Items from a data source
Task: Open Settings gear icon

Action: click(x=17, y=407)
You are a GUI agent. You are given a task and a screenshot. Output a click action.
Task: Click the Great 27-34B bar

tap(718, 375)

What you are asked to do: Put the lines from the one containing "You are a GUI" through the end of the rows, inclusive, into a Markdown table with the columns No. and Text, numbering each line and leaving out blank lines.

Response to this task:
| No. | Text |
|---|---|
| 1 | You are a GUI agent. You are given a task and a screenshot. Output a click action. |
| 2 | Task: Click the Great 27-34B bar |
| 3 | tap(718, 375) |